Average Fade Duration
Understanding Average Fade Duration
In a multipath fading environment, the received signal envelope fluctuates rapidly as the mobile receiver moves through constructive and destructive interference patterns. When the envelope drops below a threshold (typically set at the receiver sensitivity or the FEC coding threshold), a burst of errors occurs until the signal recovers. The AFD tells the designer how long, on average, each of these error bursts lasts. Combined with the level crossing rate (how often the signal crosses the threshold), AFD completely characterizes the second-order temporal statistics of the fading process.
AFD is inversely proportional to the maximum Doppler frequency (fm = v/λ), which means faster-moving vehicles experience shorter but more frequent fades. At 1.9 GHz and 120 km/h, each fade at the -10 dB threshold lasts only about 0.37 ms. At walking speed (5 km/h), the same fade lasts approximately 8.9 ms. This speed dependence has critical implications: slow-moving users experience long burst errors that challenge interleaver design, while fast-moving users experience short fades that are easier to code through but complicate channel estimation.
AFD Formulas
τ̄ = (eρ2 - 1) / (ρ × fm × √(2π))
Where:
ρ = R / Rrms (threshold normalized to RMS level)
fm = v / λ (maximum Doppler frequency, Hz)
v = mobile velocity (m/s), λ = wavelength (m)
Level Crossing Rate (Rayleigh):
NR = √(2π) × fm × ρ × e-ρ2
Relationship:
P(r < R) = NR × τ̄ = 1 - e-ρ2
Burst Error Length:
Lburst = τ̄ × Rdata (bits)
AFD at 1.9 GHz by Speed and Threshold
| Speed | fm (Hz) | AFD at -10 dB | AFD at -20 dB | Burst Length at 1 Mbps (-10 dB) |
|---|---|---|---|---|
| 5 km/h (walk) | 8.8 | 8.9 ms | 1.0 ms | 8,900 bits |
| 30 km/h (urban) | 52.8 | 1.49 ms | 0.17 ms | 1,490 bits |
| 60 km/h (suburban) | 105.7 | 0.74 ms | 0.084 ms | 740 bits |
| 120 km/h (highway) | 211.4 | 0.37 ms | 0.042 ms | 370 bits |
Frequently Asked Questions
How is average fade duration calculated for a Rayleigh fading channel?

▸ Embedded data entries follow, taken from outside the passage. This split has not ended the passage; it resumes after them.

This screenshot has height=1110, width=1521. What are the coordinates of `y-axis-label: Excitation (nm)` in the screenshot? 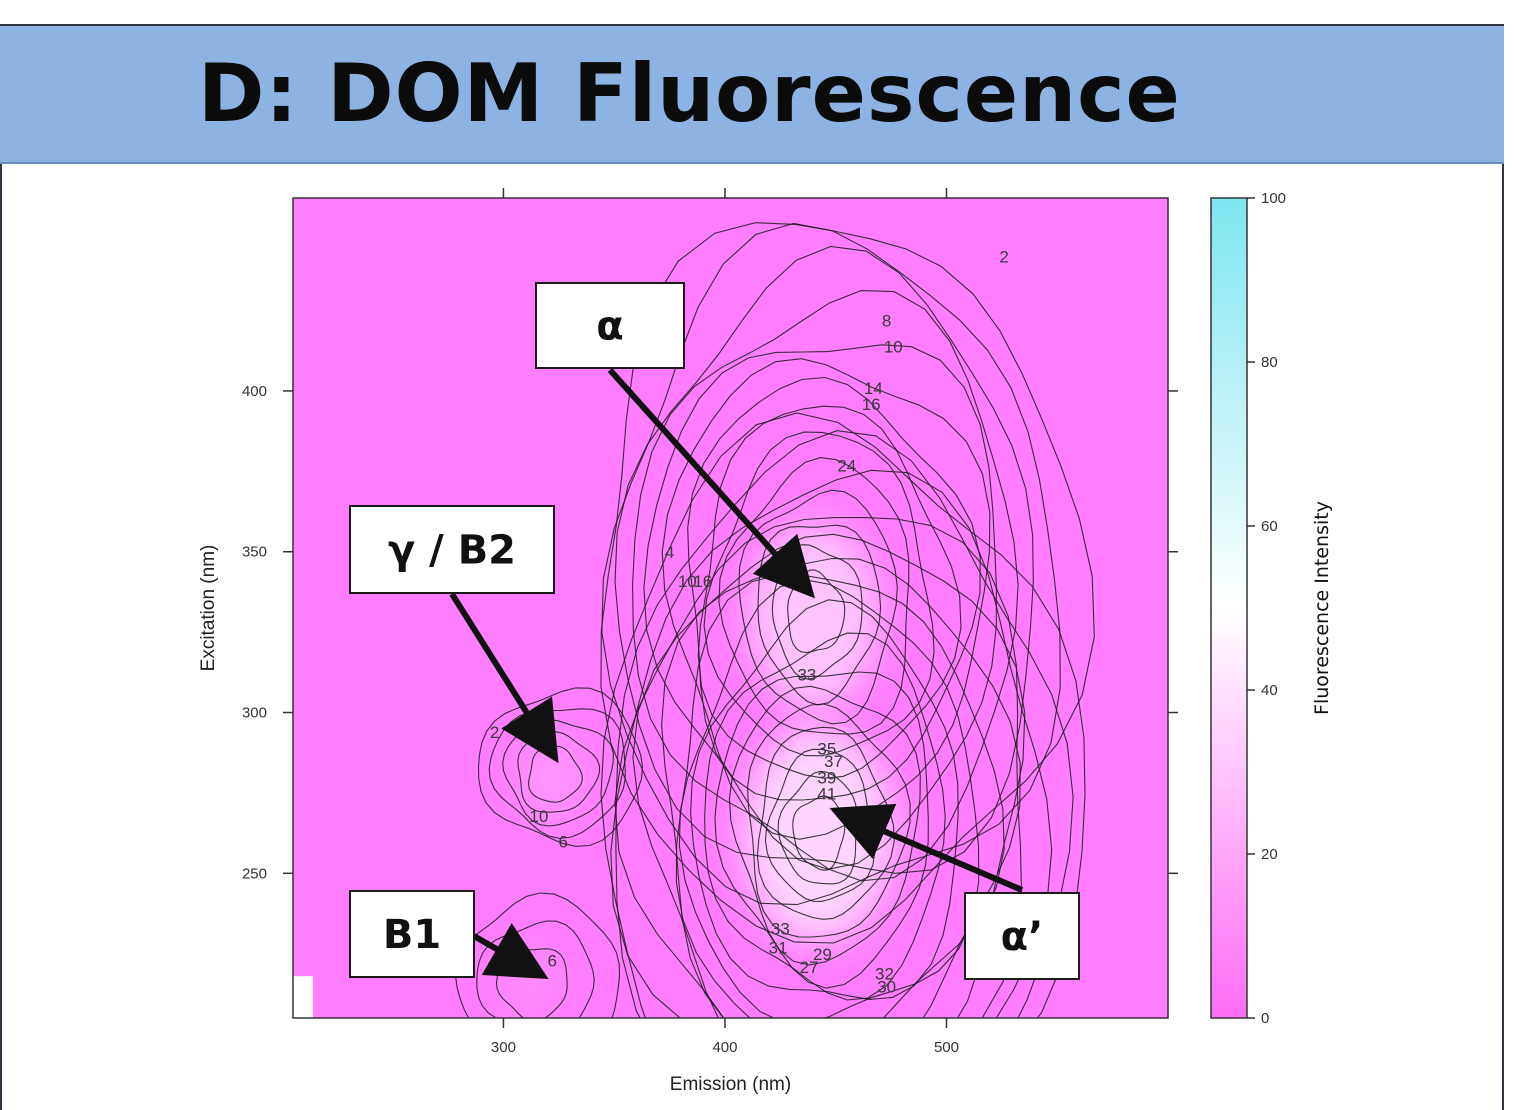 It's located at (208, 608).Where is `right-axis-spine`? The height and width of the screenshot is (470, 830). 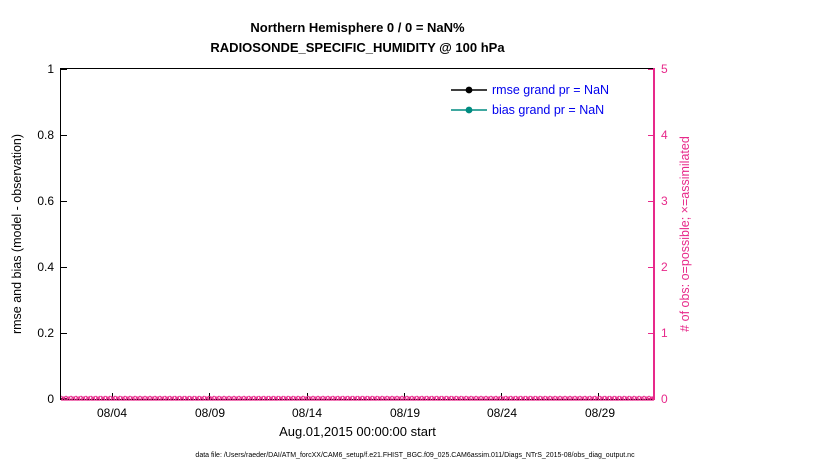
right-axis-spine is located at coordinates (654, 234).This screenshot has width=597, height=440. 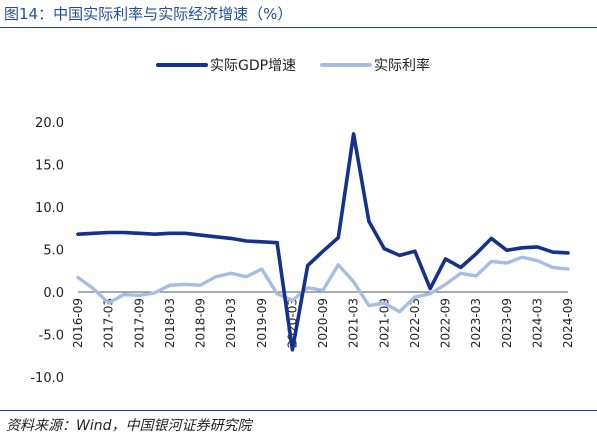 I want to click on series-line-rate, so click(x=323, y=284).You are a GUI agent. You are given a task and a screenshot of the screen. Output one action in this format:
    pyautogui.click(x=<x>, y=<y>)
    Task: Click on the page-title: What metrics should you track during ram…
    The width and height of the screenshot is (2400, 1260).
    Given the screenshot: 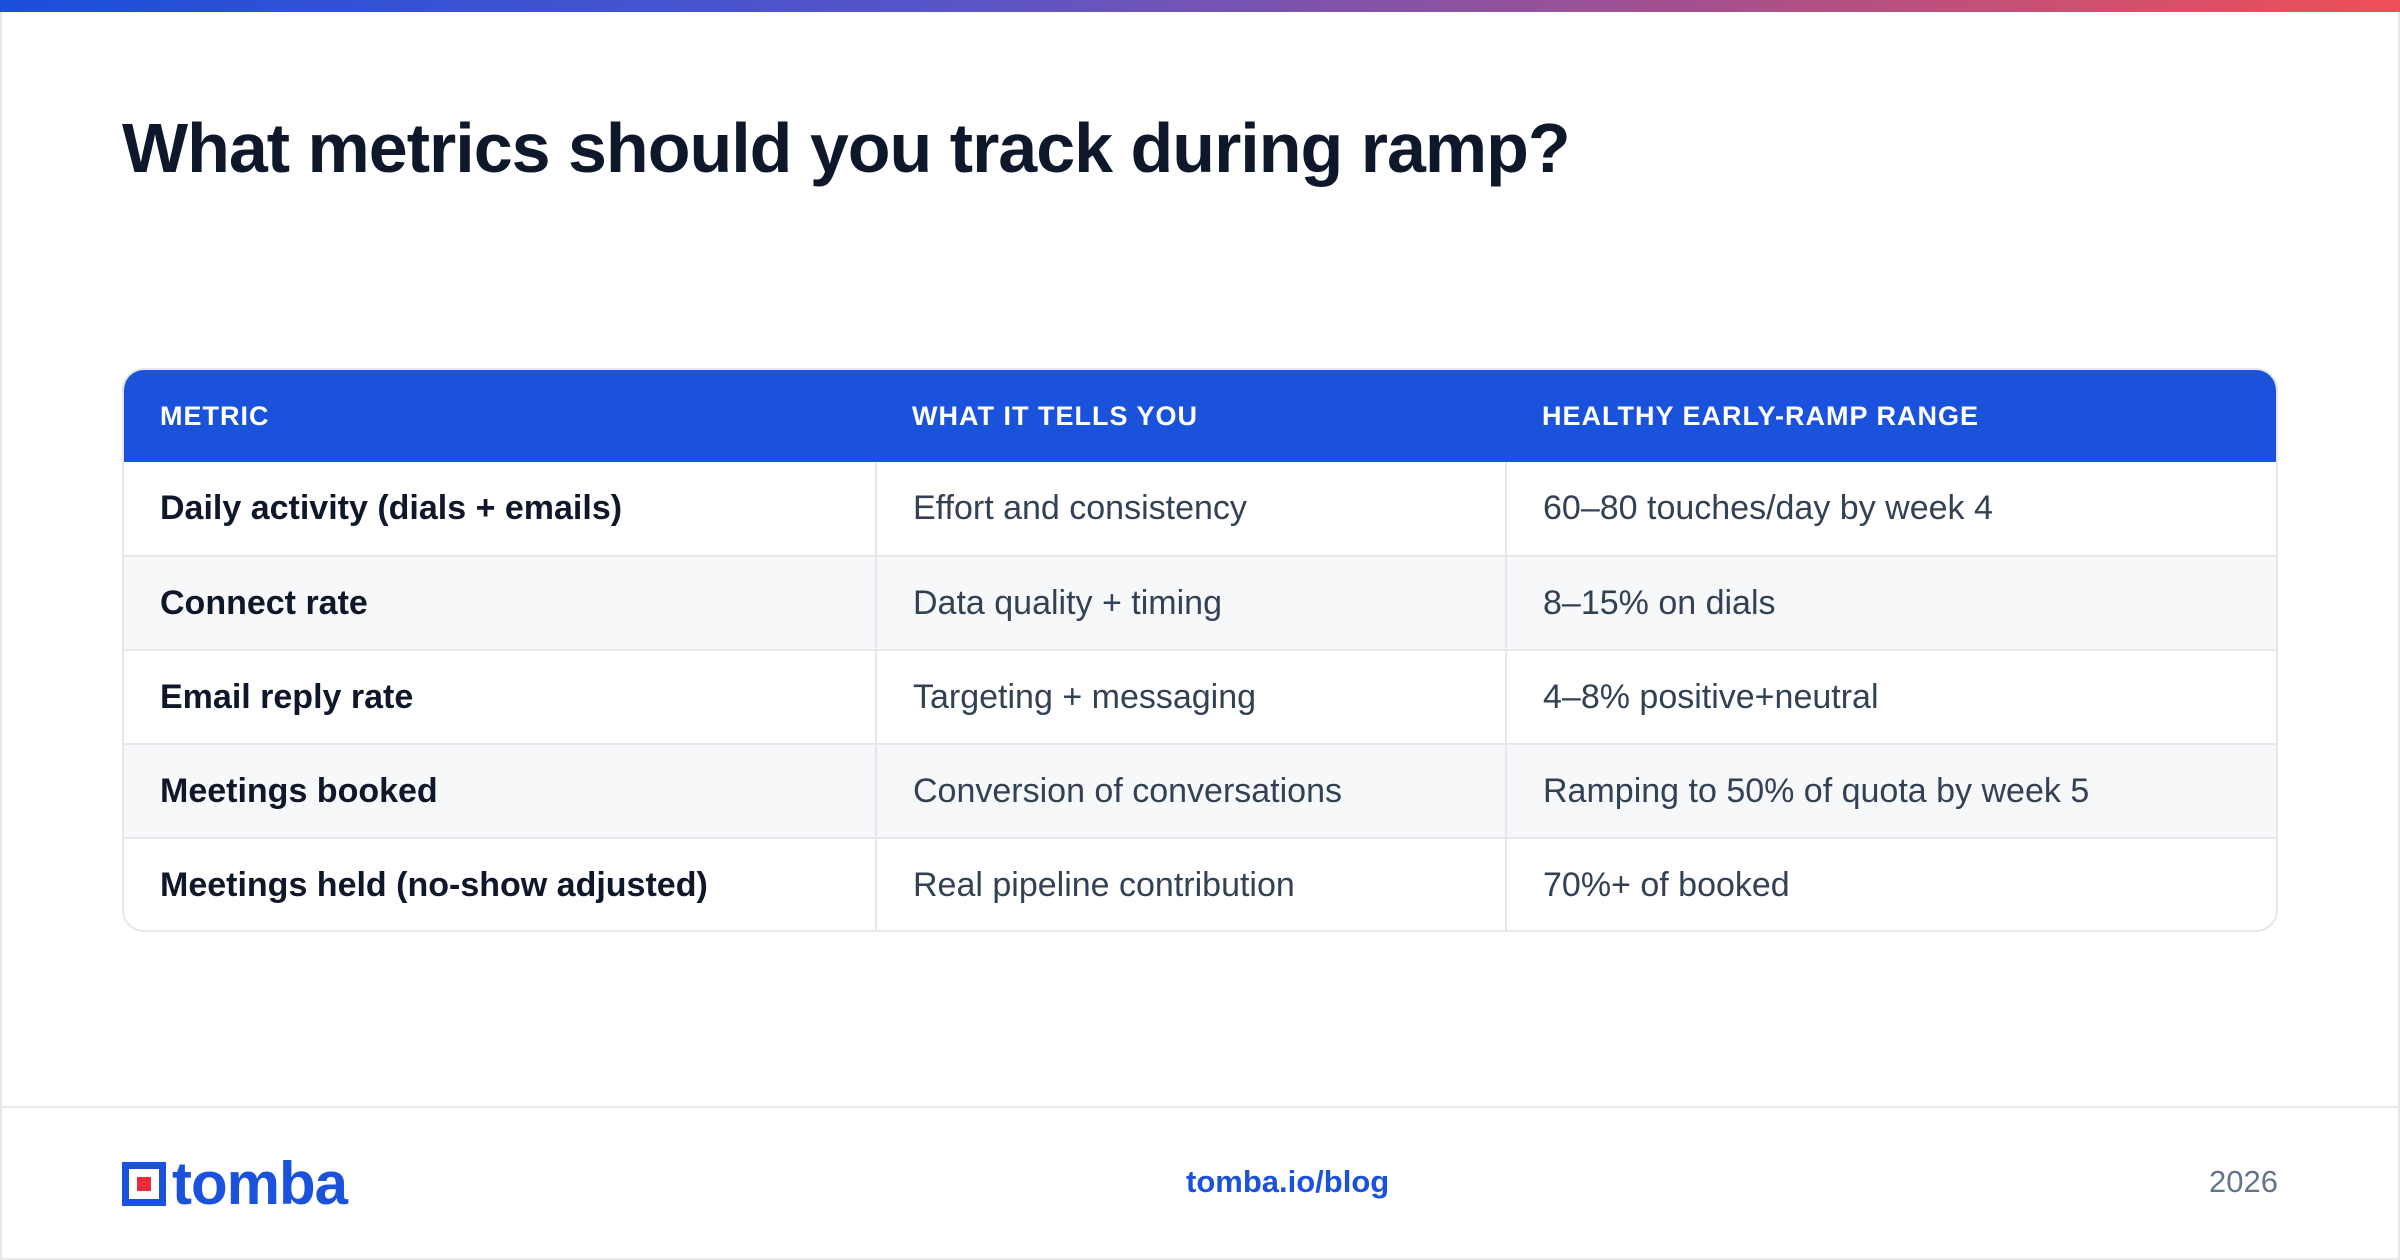 What is the action you would take?
    pyautogui.click(x=846, y=148)
     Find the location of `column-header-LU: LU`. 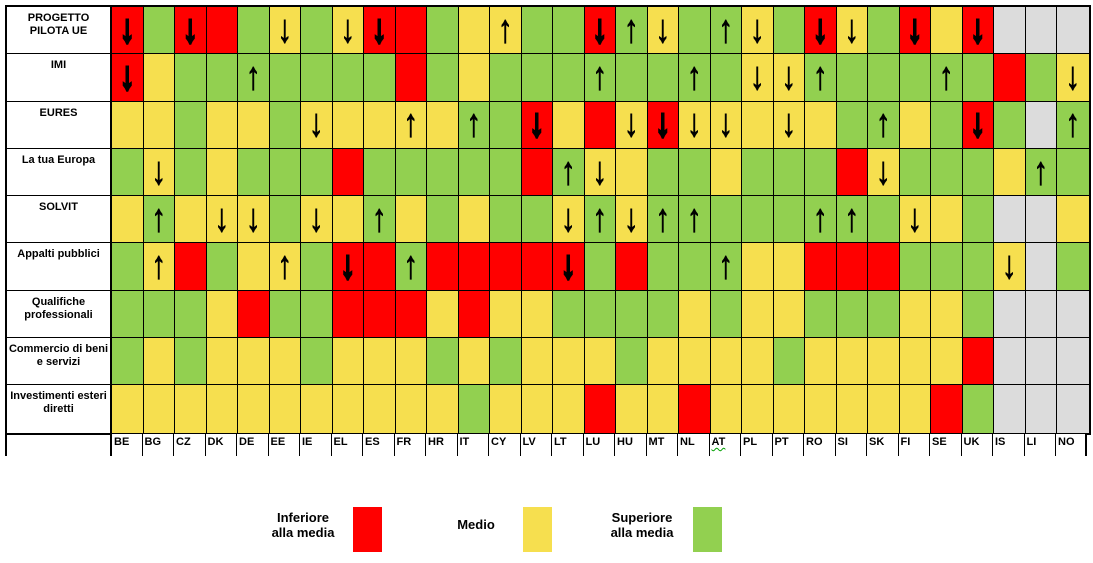

column-header-LU: LU is located at coordinates (598, 445).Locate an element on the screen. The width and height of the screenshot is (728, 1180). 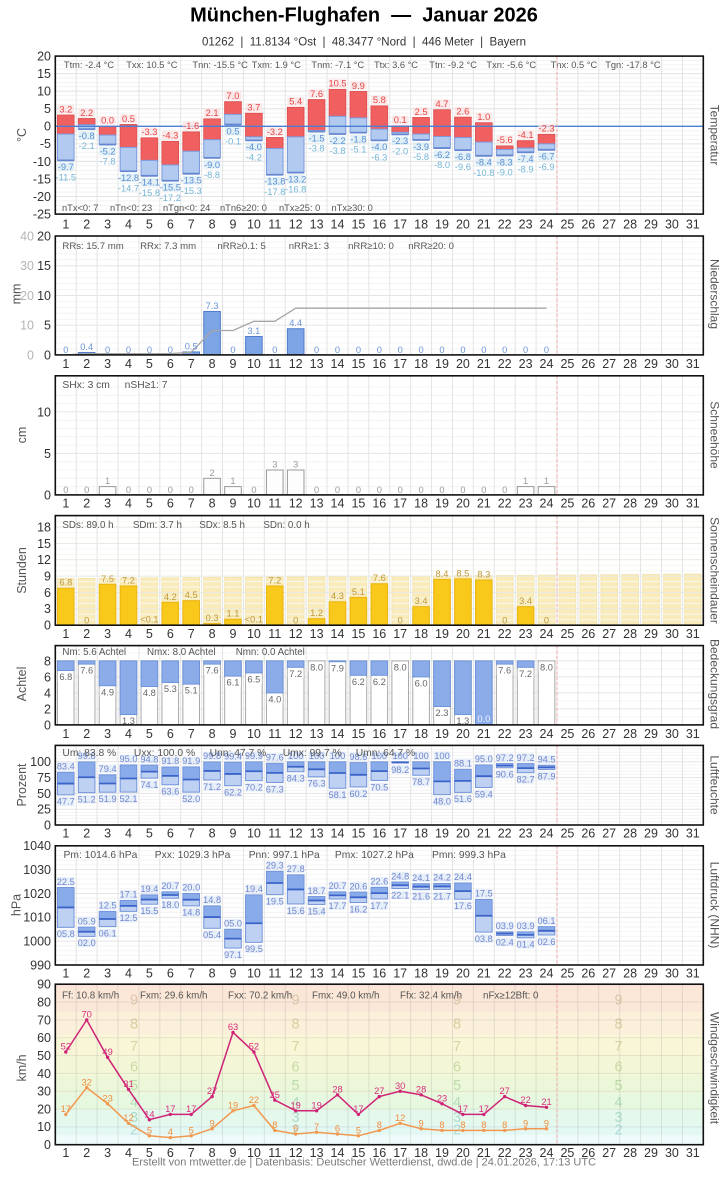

For Rayleigh fading, AFD equals (e^(rho^2) - 1) / (rho times f_m times sqrt(2*pi)), where rho is the threshold normalized to the RMS level and f_m is the maximum Doppler frequency (v/lambda). At 1.9 GHz with a vehicle at 60 km/h (f_m = 105.7 Hz) and a threshold 10 dB below the RMS level (rho = 0.316), the AFD is approximately 0.74 ms. At 1 Mbps, this corresponds to about 740 corrupted bits per fade event. Deeper thresholds produce shorter fades because the signal spends less time at extreme levels.
What is the relationship between AFD and level crossing rate?
AFD and level crossing rate (LCR) are complementary second-order statistics connected by the fade probability: P(r less than R) = AFD times N_R. For Rayleigh fading, N_R = sqrt(2*pi) * f_m * rho * exp(-rho^2). At deep fade levels (small rho), fades are infrequent but long. At shallow levels (rho near 1), fades are frequent but short. Together, AFD and LCR completely describe the temporal fading behavior needed for system design.
How does AFD affect interleaver design?
The interleaver depth must be 5 to 10 times the average burst error length (AFD times data rate) to spread burst errors across multiple codewords. For an AFD of 1 ms at 10 Mbps, the burst length is 10,000 bits, requiring 50,000 to 100,000 bits of interleaving. In LTE, turbo code interleavers (up to 6,144 bits) combine with channel interleaving across the 1 ms TTI and OFDM frequency diversity across 1,200 subcarriers. At mmWave frequencies, higher Doppler rates produce shorter fades, which actually relaxes the interleaver requirement.